In the pulp and paper industry, which is one of Sweden’s most important export industries, the annual global energy consumption is more than 6 EJ, with 75% from thermal energy (fossil fuels and biomass) and 25% electricity. This is more than 1% of the world’s total energy consumption.
The main challenge is to design biomaterials, not only to increase the efficiency of current paper production, but also to provide new stronger and more resistant materials to replace steel, plastics, and other materials. This will have a large impact on energy usage and sustainability both directly (less energy used for production) and indirectly (replacing traditional materials with better ones).
Cellulose nano-fibrils (CNF) constitute one example of raw material originating from trees via pulp and that is biodegradable. They have been used to create strong films and filaments as well as functional materials. However, in order to turn these scientific breakthroughs into industrially viable products, we need efficient processing and control of how the properties of the final material react to humidity.
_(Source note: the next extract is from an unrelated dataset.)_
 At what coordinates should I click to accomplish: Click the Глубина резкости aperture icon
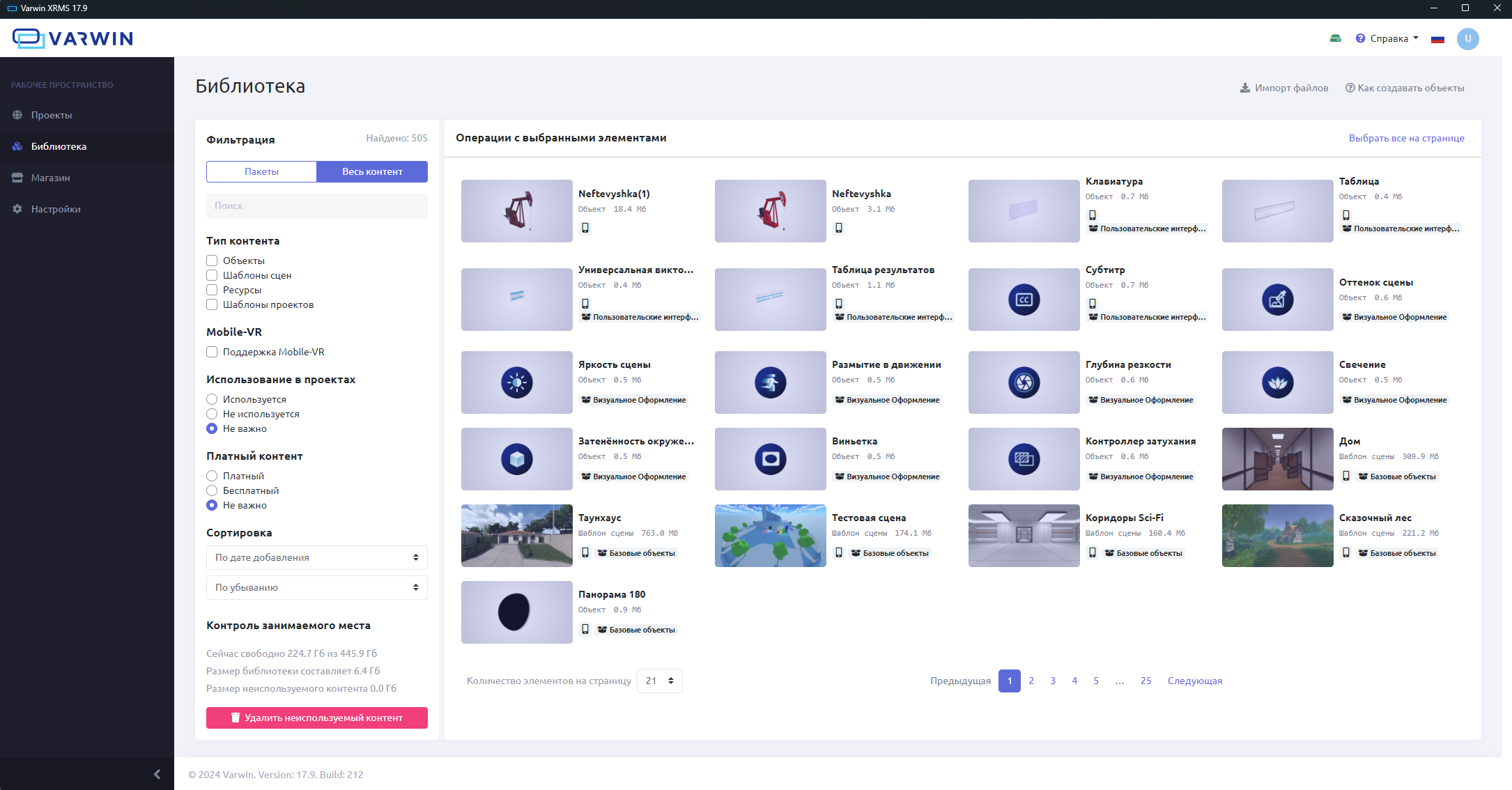[x=1024, y=382]
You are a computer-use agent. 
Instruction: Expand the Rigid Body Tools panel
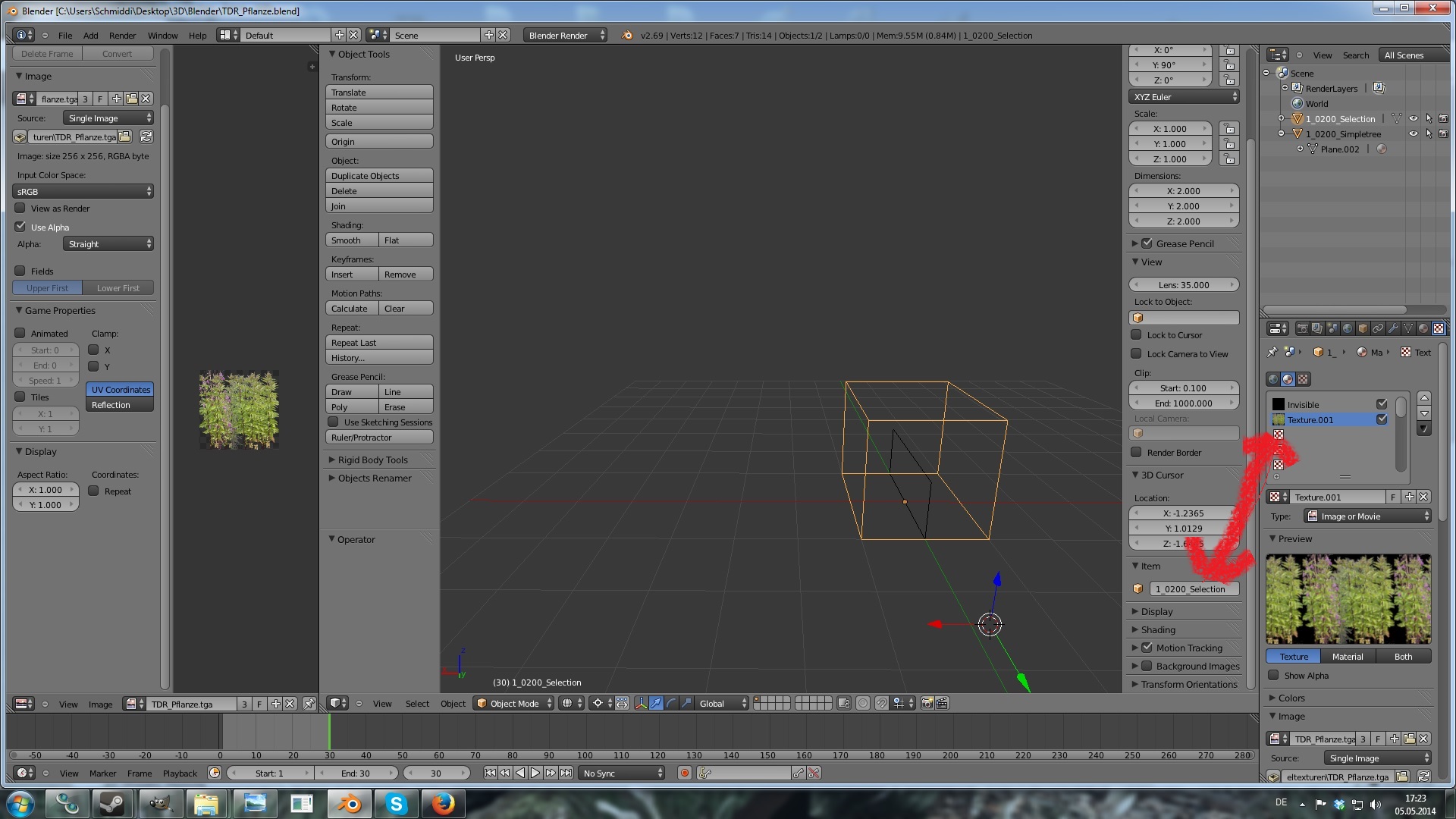[372, 460]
Both of these critical aspects originate from molecular interactions (figure c) on the fibril surface that determine the amount of aggregation at the meso-scale (figure b); this in turn influences e.g. the density fluctuations of the larger aggregate particles and the global transport properties of the suspension (usually modelled at the continuum scale by rheological constitutive relations). To be able to alter these properties, we need to model the bulk and interface properties at all the three different length scales (figure ).
Challenges include: i) processing at high concentrations to drastically reduce the power needed for pumping, mixing and heating; ii) more efficient drying, where modified molecular interactions can be used to reduce water content before thermal drying without degrading the bulk properties; and iii) control of the interactions between the final material and water, to reduce the sensitivity to humidity of the material, and remove the need of protective surface treatments.